■ **Source text**
•••

Key Techniques in Cell Therapy Quality Control
The development of cell therapies is being pursued in the hope of treating a broad range of conditions and intractable diseases. Quality control (QC) techniques and protocols are needed to support the development of immunotherapies and regenerative medicine. Developing proper regulatory standards for the QC of cell-based therapy products is essential to the protection of patients receiving such treatments, and the protection of the industry. For example, unlicensed and self-described “stem cell clinics” have inflicted serious adverse effects on patients; one case was reported where patients were under the impression they were participating in a clinical trial, yet paid to receive bilateral intravitreal injections that resulted in vision loss.1 These cases can also damage the reputation of legitimate stem cell research.
Just like a personalized approach is used to treat patients, there is likely to be no “one-size-fits-all” set of procedures for assessing QC in cell therapy manufacturing.

•••

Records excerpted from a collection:
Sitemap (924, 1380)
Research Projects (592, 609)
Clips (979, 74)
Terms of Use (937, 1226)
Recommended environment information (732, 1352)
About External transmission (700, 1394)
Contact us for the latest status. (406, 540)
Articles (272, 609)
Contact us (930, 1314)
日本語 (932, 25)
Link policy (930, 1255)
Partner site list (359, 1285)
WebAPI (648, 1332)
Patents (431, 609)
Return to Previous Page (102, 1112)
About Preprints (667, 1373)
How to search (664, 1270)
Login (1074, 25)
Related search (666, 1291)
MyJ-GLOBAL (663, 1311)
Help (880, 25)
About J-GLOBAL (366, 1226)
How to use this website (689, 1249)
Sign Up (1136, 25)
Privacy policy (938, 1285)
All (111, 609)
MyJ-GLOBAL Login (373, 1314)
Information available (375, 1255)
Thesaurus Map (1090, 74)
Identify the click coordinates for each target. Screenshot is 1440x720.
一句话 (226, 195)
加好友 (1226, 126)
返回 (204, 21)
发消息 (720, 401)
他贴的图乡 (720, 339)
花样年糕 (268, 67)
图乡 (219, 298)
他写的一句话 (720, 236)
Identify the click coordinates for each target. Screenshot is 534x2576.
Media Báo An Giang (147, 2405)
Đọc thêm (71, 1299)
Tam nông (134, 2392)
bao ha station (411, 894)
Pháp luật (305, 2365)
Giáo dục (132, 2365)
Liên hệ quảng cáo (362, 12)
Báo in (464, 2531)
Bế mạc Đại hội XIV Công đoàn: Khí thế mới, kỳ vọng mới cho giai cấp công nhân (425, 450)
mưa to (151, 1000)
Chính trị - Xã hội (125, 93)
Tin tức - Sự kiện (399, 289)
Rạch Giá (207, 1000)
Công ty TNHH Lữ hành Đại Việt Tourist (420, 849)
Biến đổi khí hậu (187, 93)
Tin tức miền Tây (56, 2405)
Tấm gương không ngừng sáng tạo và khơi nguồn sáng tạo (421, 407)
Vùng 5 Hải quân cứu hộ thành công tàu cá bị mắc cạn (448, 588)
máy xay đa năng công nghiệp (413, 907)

•••

■ **Task 1**
According to the text on cell therapy quality control, what did the bilateral intravitreal injections result in?
■ **Task 2**
Rewrite the part of the cell therapy quality control text that opens with the words containing "Key Techniques in" and closes with "stem cell research.", putting "chronic illnesses" in place of "intractable diseases".
■ **Task 3**
Please list every hyphenated word or term in the cell therapy quality control text.

■ **Response area 1**
Vision loss.

■ **Response area 2**
Key Techniques in Cell Therapy Quality Control
The development of cell therapies is being pursued in the hope of treating a broad range of conditions and chronic illnesses. Quality control (QC) techniques and protocols are needed to support the development of immunotherapies and regenerative medicine. Developing proper regulatory standards for the QC of cell-based therapy products is essential to the protection of patients receiving such treatments, and the protection of the industry. For example, unlicensed and self-described “stem cell clinics” have inflicted serious adverse effects on patients; one case was reported where patients were under the impression they were participating in a clinical trial, yet paid to receive bilateral intravitreal injections that resulted in vision loss.1 These cases can also damage the reputation of legitimate stem cell research.

■ **Response area 3**
cell-based, self-described, one-size-fits-all